While some disagree, Windley sees this trend as already having "significant legs" outside software, with the modern corporate organization already much more likely to outsource much of the manufacturing and provide the initial engineering, the final integration and the sales and marketing than their counterparts of 20 years ago.

"Where [car maker] GM used to do everything, they now manage a supply chain. John's making the argument that this same trend will extend to IT and that SOA is a significant enabling technology. I think he's right," Windley writes.

Meta's Sholler notes designing for SOA involves thinking of the parts of a given system as a set of relatively autonomous services, each of which is (potentially) independently managed and implemented, that are linked together with a set of agreements and protocols into a federated structure. Not only does this describe the way many organizations think about their value chain, it is also clear these structures enable the business to be very efficient in its operations (each piece can focus on providing the service in an efficient way) and that such thinking can be applied at nearly all levels of scale, from participants in a worldwide extended supply chain, to linking HVAC building control machinery.

"Just as a business can be viewed as a network of independent components all operating together to deliver some valued good or service, IT systems can be designed based on that same principle," Sholler says.

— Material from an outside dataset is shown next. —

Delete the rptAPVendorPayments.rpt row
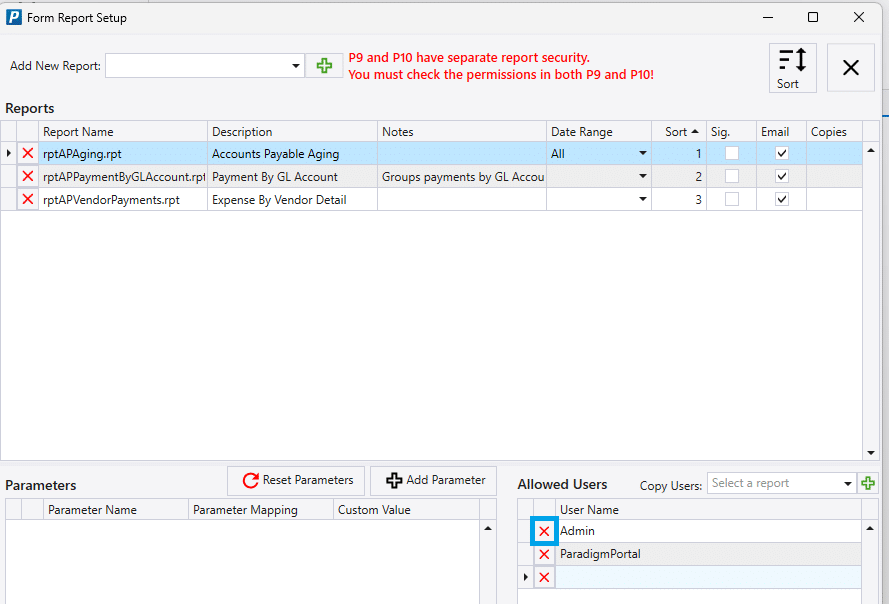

Wiggins agrees one of the main reasons that companies are looking at SOA is because it provides them with a layer of abstraction that allows them to replace implementations of any part of their system at any point in time, without affecting the rest of their systems. That in turn leads to lower maintenance costs and greater agility. For instance SOA involves repackaging reusable business processes so that they can be built into workflow. A vendor asked to tweak a product for a client who might once have lost the sale because the work would have taken too long and been too expensive can now model the changes in the office, drag and drop a few elements, and generate the code to support it, he says.

With systems based on SOA designed around turning modelling based on workflow and flowcharts into executable code, businesspeople are - once they have suitably adjusted their mind-set and systems - doing that design work by themselves.

A case in point is CLSA, the emerging-markets arm of Credit Lyonnais, which implemented a major service-oriented architecture project that provided return on investment in just seven months. The project, begun with a clear vision and understanding of the high-level business requirements and the involvement and commitment of the business throughout, delivered business agility and time-to-market benefits beyond expectations.

CLSA sought to integrate its front-office order management system with its legacy back-office settlement system, its trade order processing system and Nova, its new settlement system, through message routing from multiple worldwide offices. The completed project would automate business flow, eliminating the need to rekey information and providing confirmation of trades in real time. The project delivered business agility and time-to-market benefits beyond expectations according to Wiggins, who has prepared a case study on the work.

"The project went live on May 1, 2002, as scheduled. CLSA reports that, overall, the platform works well and is stable. As anticipated, some performance issues arose in production after the volume of transactions increased. These issues were largely resolved by replacing the generated J2EE code in 'bottleneck' areas with optimized, handwritten J2EE code. Some minor reworking of components was necessary to make them more flexible.

"The overall flexibility and agility of the system has exceeded CLSA's expectations," Wiggins writes. "CLSA received a return on its investment after only seven months - far earlier than the 18 to 24 months that it had projected."

In Australia, Wiggins says the uptake has been relatively good. There were 300 people at Gartner's June conference, many of whom were deploying SOA.